Closing Thoughts: Time to Eliminate Silos and Include Everyone in Building Positive Donor Experiences 

If philanthropy fuels your mission, fundraising is essential to fulfill your mission. Rather than seeing fundraising as onerous and nothing but money-grubbing, it’s time to embrace the fact it brings joy to donors to give. At the same time, asking for philanthropic gifts should bring joy to everyone—staff and volunteers—working for your cause.

How can you create consistent, compassionate, and connecting donor experiences that come from a place of universal love and appreciation for donors?

Assess the Donor Experiences You Currently Offer

What have you learned over the past year about whether you have sufficient opportunities for donors to connect and feel joy? 

What are your most effective donor touchpoints? 

Are more of them digital than in the past and, if so, how can you create stronger and more meaningful donor journeys? 

Are there certain in-person activities it makes sense to bring back based on donor feedback? 

And if they don’t miss those in-person activities or still don’t feel safe meeting in person, what will you do instead?

Actively Imagine New Possibilities

What new things might make sense given what you’ve learned? 

First consider what you want your donor experience strategies to accomplish. It will depend on where your targeted markets, prospective and current donors included, are in their journey towards becoming philanthropic investors. 

How much do they know about you, and how do they feel about you? Is your strategic goal: (1) creating awareness; (2) building interest; (3) driving engagement, or (4) requesting investment? 

At each of these stages, how can you provide a better experience? For example, have you considered adding a chatbot to greet folks on your Facebook page? Anything you begin to notice becoming mainstream for for-profit businesses is something to consider; they do what works for their bottom line. Your bottom line is securing philanthropy to sustain and grow your mission.

Make Donors Part of Your Mission

You are a leader in the social benefit sector. Donors are looking for social benefit too. 

When you bring them joy, purpose, and meaning, they’re likely to reciprocate. This helps everyone who relies on you for help and support. It’s a symbiotic relationship; you help donors, and they help you. 

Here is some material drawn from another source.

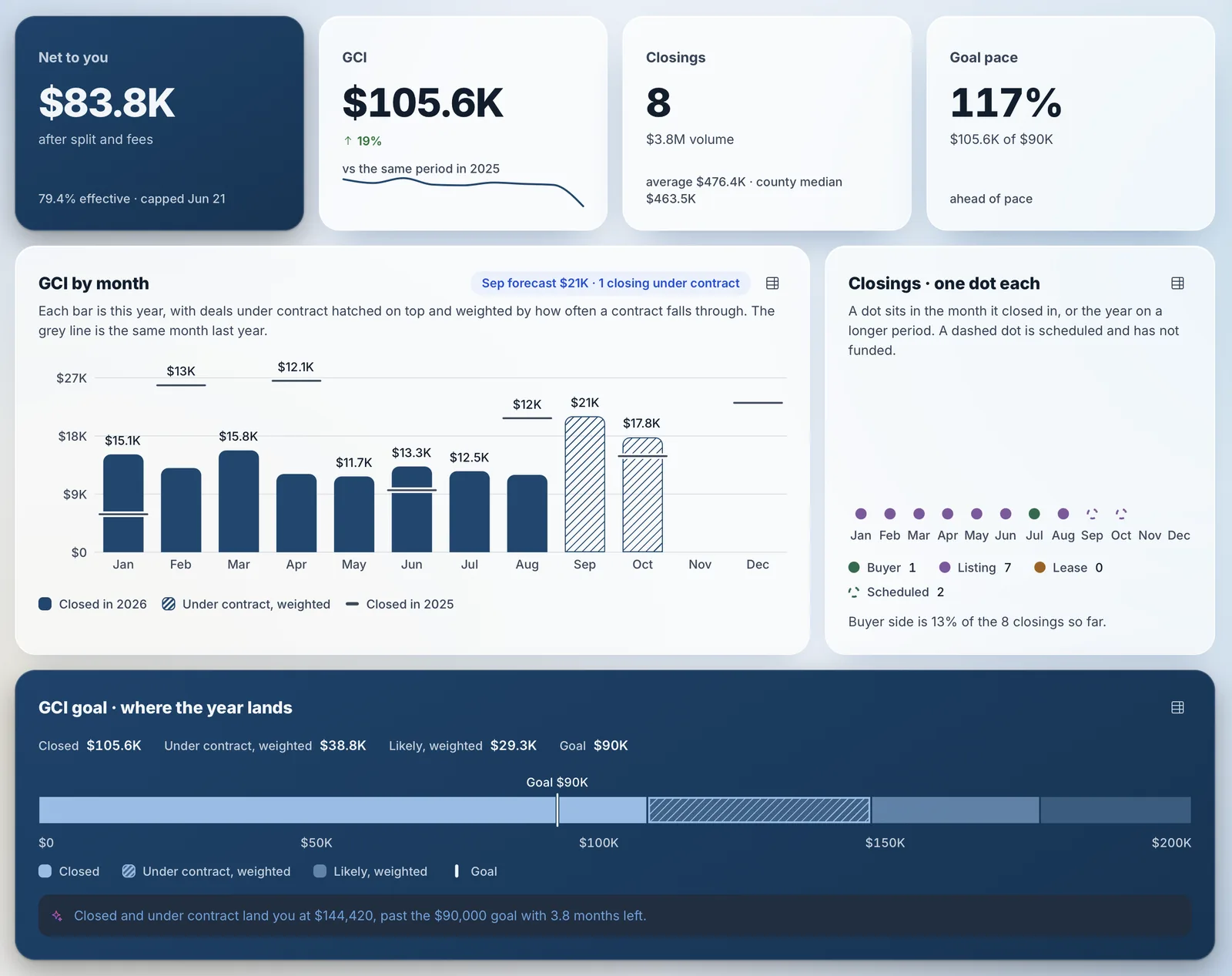Click the January purple closing dot
The width and height of the screenshot is (1232, 976).
coord(861,514)
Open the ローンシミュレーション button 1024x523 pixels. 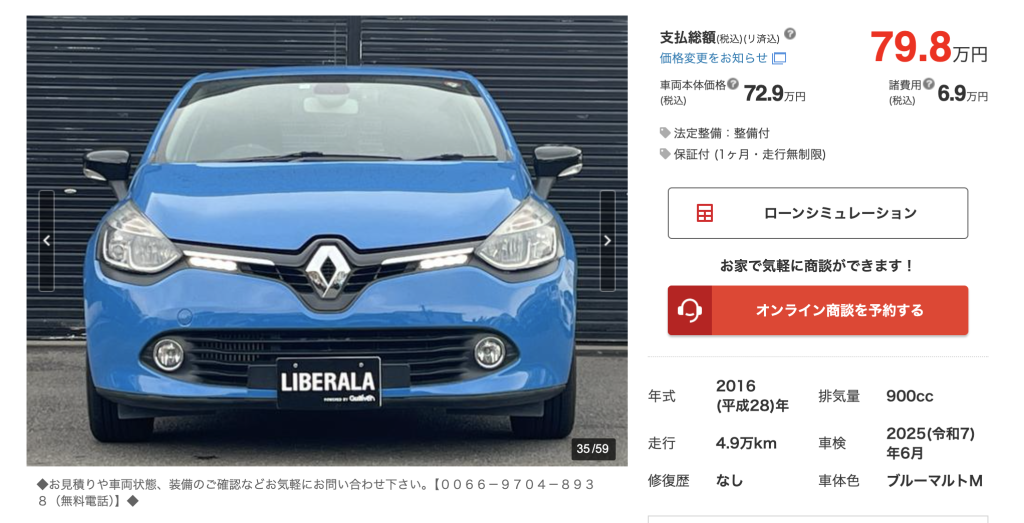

When it comes to your staff, what can you do to make them not just willing to engage with donors but actually happy to do so? Begin by reminding yourself and everyone with whom you work that people are starting to figure out how to get back to doing the things that brought them purpose. In fact, many people may be looking for new opportunities with a renewed sense of wanting to be a part of a solution. How can your organization become a part of the conversation in which folks today want to engage?